### WHAT TO WORK ON
Gather every line of the records below that contains the word "dropdown", and copy each of those lines.

### Item position records
══════════

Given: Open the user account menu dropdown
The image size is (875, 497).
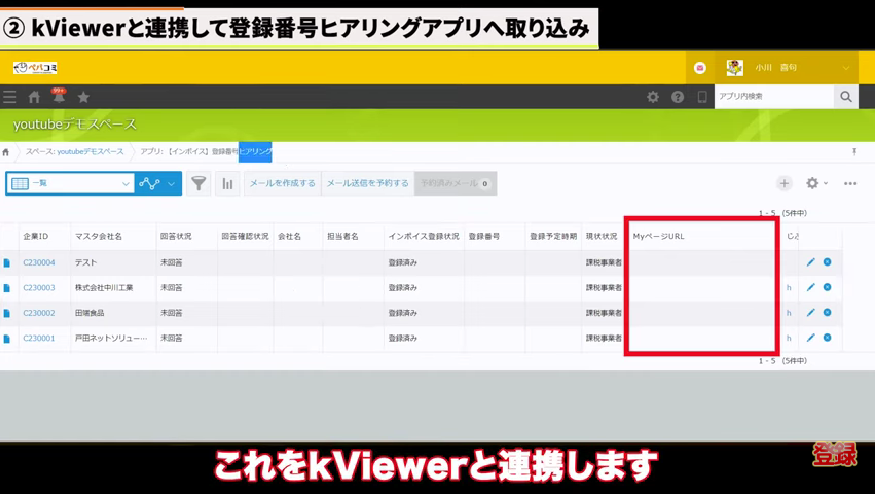Looking at the screenshot, I should click(846, 68).
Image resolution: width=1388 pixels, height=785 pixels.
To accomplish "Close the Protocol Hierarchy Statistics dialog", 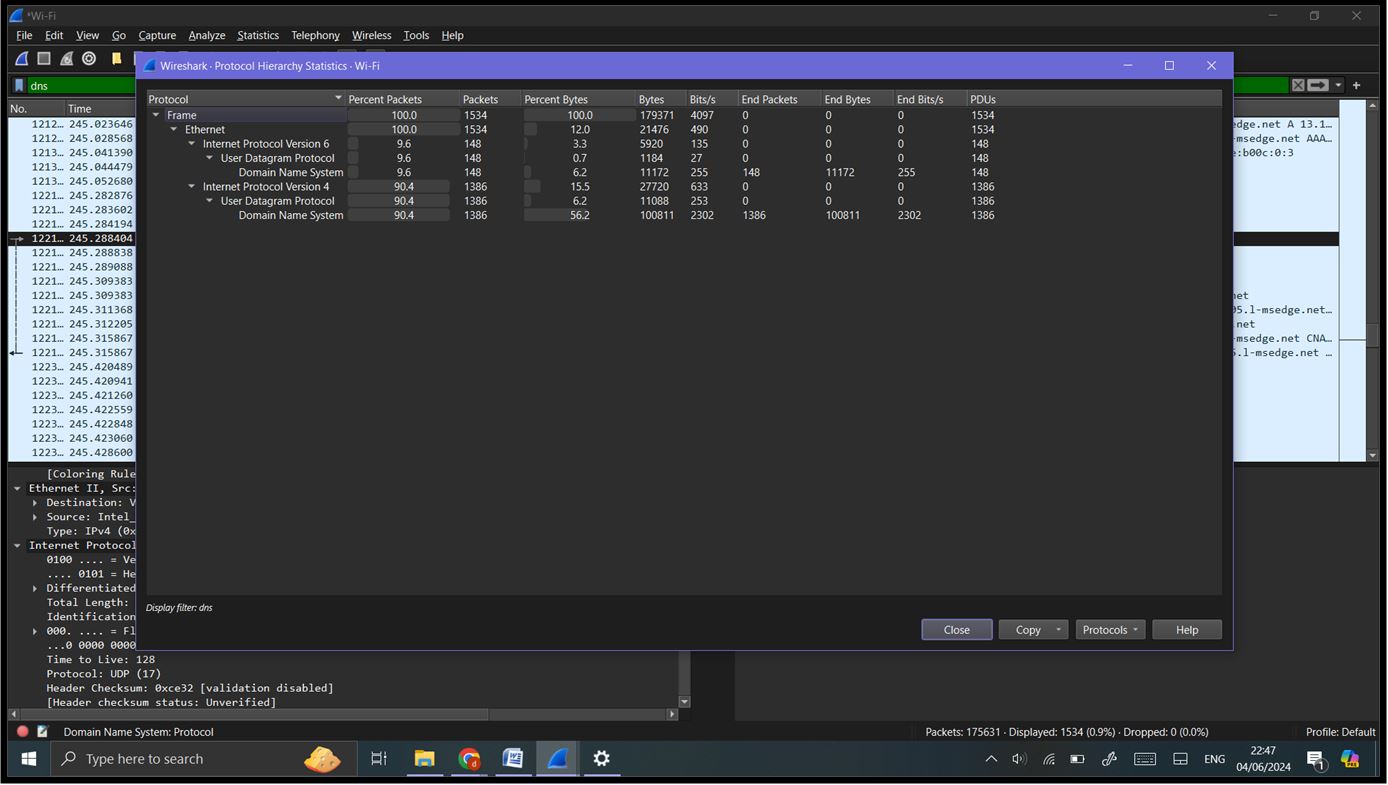I will [955, 629].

══════════

### SOLVED EXERCISE
Given: Open the user account menu dropdown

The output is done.